* **Task statement**
These entries are to be set down again exactly.
=== Source information ===
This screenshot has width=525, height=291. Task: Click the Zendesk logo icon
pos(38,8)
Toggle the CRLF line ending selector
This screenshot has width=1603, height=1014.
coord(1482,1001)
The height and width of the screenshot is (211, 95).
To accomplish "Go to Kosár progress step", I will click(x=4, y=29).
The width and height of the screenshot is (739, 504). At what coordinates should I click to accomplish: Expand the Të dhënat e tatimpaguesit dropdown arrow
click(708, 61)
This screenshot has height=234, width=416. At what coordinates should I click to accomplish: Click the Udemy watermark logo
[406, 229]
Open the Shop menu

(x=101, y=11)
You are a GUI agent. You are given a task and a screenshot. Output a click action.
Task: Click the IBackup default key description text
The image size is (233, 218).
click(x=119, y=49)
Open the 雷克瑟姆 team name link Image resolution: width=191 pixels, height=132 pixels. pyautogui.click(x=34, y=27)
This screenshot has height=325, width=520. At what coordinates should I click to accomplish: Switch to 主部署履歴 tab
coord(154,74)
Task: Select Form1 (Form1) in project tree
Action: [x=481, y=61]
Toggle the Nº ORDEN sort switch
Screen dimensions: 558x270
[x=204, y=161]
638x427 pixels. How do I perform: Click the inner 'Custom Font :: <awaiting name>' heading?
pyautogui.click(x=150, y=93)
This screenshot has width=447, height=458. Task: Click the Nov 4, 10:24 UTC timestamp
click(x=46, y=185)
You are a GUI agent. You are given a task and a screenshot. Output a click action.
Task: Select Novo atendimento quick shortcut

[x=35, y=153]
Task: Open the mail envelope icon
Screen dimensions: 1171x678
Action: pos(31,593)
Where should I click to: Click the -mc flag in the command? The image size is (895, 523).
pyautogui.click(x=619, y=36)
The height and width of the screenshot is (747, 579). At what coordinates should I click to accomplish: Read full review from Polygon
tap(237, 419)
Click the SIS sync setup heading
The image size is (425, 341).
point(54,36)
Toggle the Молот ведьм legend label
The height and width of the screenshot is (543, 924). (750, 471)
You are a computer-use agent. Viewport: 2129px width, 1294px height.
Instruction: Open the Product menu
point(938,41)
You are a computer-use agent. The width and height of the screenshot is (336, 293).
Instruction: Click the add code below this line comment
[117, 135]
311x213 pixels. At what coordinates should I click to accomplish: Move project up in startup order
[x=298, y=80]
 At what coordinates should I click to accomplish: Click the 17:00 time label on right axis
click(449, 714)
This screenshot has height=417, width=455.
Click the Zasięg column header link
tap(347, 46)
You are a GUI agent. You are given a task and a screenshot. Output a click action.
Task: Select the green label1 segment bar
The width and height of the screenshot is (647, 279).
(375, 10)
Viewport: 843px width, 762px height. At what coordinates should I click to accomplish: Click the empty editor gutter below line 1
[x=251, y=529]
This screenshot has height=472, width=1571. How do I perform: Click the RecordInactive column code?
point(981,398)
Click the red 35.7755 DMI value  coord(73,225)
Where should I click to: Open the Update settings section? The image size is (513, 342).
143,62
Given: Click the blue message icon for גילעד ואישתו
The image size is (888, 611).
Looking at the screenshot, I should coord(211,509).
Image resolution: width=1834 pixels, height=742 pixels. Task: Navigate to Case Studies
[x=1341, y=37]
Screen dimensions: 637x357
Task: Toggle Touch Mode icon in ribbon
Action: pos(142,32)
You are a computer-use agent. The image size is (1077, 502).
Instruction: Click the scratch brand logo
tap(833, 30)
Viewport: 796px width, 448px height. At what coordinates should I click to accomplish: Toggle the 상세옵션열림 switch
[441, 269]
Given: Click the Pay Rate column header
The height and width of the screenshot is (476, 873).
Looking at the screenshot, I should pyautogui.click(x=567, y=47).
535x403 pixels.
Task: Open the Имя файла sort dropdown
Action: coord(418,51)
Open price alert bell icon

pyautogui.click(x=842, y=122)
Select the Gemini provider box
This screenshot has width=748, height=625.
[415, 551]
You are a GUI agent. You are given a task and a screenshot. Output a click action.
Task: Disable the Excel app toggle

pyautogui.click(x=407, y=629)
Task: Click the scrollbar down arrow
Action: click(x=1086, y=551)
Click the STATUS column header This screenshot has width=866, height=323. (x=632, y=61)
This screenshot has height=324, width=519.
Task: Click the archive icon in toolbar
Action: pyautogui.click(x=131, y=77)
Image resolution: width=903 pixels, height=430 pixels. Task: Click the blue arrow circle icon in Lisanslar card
===
* **Response**
This screenshot has width=525, height=291. Task: Click the Zendesk logo icon
pos(38,8)
Toggle the CRLF line ending selector
This screenshot has width=1603, height=1014.
coord(1482,1001)
The height and width of the screenshot is (211, 95).
To accomplish "Go to Kosár progress step", I will click(x=4, y=29).
The width and height of the screenshot is (739, 504). At what coordinates should I click to accomplish: Expand the Të dhënat e tatimpaguesit dropdown arrow
click(708, 61)
This screenshot has height=234, width=416. At what coordinates should I click to accomplish: Click the Udemy watermark logo
[406, 229]
Open the Shop menu

(x=101, y=11)
You are a GUI agent. You are given a task and a screenshot. Output a click action.
Task: Click the IBackup default key description text
The image size is (233, 218).
click(x=119, y=49)
Open the 雷克瑟姆 team name link Image resolution: width=191 pixels, height=132 pixels. pyautogui.click(x=34, y=27)
This screenshot has height=325, width=520. At what coordinates should I click to accomplish: Switch to 主部署履歴 tab
coord(154,74)
Task: Select Form1 (Form1) in project tree
Action: [x=481, y=61]
Toggle the Nº ORDEN sort switch
Screen dimensions: 558x270
[x=204, y=161]
638x427 pixels. How do I perform: Click the inner 'Custom Font :: <awaiting name>' heading?
pyautogui.click(x=150, y=93)
This screenshot has width=447, height=458. Task: Click the Nov 4, 10:24 UTC timestamp
click(x=46, y=185)
You are a GUI agent. You are given a task and a screenshot. Output a click action.
Task: Select Novo atendimento quick shortcut

[x=35, y=153]
Task: Open the mail envelope icon
Screen dimensions: 1171x678
Action: pos(31,593)
Where should I click to: Click the -mc flag in the command? The image size is (895, 523).
pyautogui.click(x=619, y=36)
The height and width of the screenshot is (747, 579). At what coordinates should I click to accomplish: Read full review from Polygon
tap(237, 419)
Click the SIS sync setup heading
The image size is (425, 341).
point(54,36)
Toggle the Молот ведьм legend label
The height and width of the screenshot is (543, 924). (750, 471)
You are a computer-use agent. Viewport: 2129px width, 1294px height.
Instruction: Open the Product menu
point(938,41)
You are a computer-use agent. The width and height of the screenshot is (336, 293).
Instruction: Click the add code below this line comment
[117, 135]
311x213 pixels. At what coordinates should I click to accomplish: Move project up in startup order
[x=298, y=80]
 At what coordinates should I click to accomplish: Click the 17:00 time label on right axis
click(449, 714)
This screenshot has height=417, width=455.
Click the Zasięg column header link
tap(347, 46)
You are a GUI agent. You are given a task and a screenshot. Output a click action.
Task: Select the green label1 segment bar
The width and height of the screenshot is (647, 279).
(375, 10)
Viewport: 843px width, 762px height. At what coordinates should I click to accomplish: Click the empty editor gutter below line 1
[x=251, y=529]
This screenshot has height=472, width=1571. How do I perform: Click the RecordInactive column code?
point(981,398)
Click the red 35.7755 DMI value  coord(73,225)
Where should I click to: Open the Update settings section? The image size is (513, 342).
143,62
Given: Click the blue message icon for גילעד ואישתו
The image size is (888, 611).
Looking at the screenshot, I should coord(211,509).
Image resolution: width=1834 pixels, height=742 pixels. Task: Navigate to Case Studies
[x=1341, y=37]
Screen dimensions: 637x357
Task: Toggle Touch Mode icon in ribbon
Action: pos(142,32)
You are a computer-use agent. The image size is (1077, 502).
Instruction: Click the scratch brand logo
tap(833, 30)
Viewport: 796px width, 448px height. At what coordinates should I click to accomplish: Toggle the 상세옵션열림 switch
[441, 269]
Given: Click the Pay Rate column header
The height and width of the screenshot is (476, 873).
Looking at the screenshot, I should pyautogui.click(x=567, y=47).
535x403 pixels.
Task: Open the Имя файла sort dropdown
Action: coord(418,51)
Open price alert bell icon

pyautogui.click(x=842, y=122)
Select the Gemini provider box
This screenshot has width=748, height=625.
[415, 551]
You are a GUI agent. You are given a task and a screenshot. Output a click action.
Task: Disable the Excel app toggle

pyautogui.click(x=407, y=629)
Task: Click the scrollbar down arrow
Action: click(x=1086, y=551)
Click the STATUS column header This screenshot has width=866, height=323. (x=632, y=61)
This screenshot has height=324, width=519.
Task: Click the archive icon in toolbar
Action: pyautogui.click(x=131, y=77)
Image resolution: width=903 pixels, height=430 pixels. Task: Click the blue arrow circle icon in Lisanslar card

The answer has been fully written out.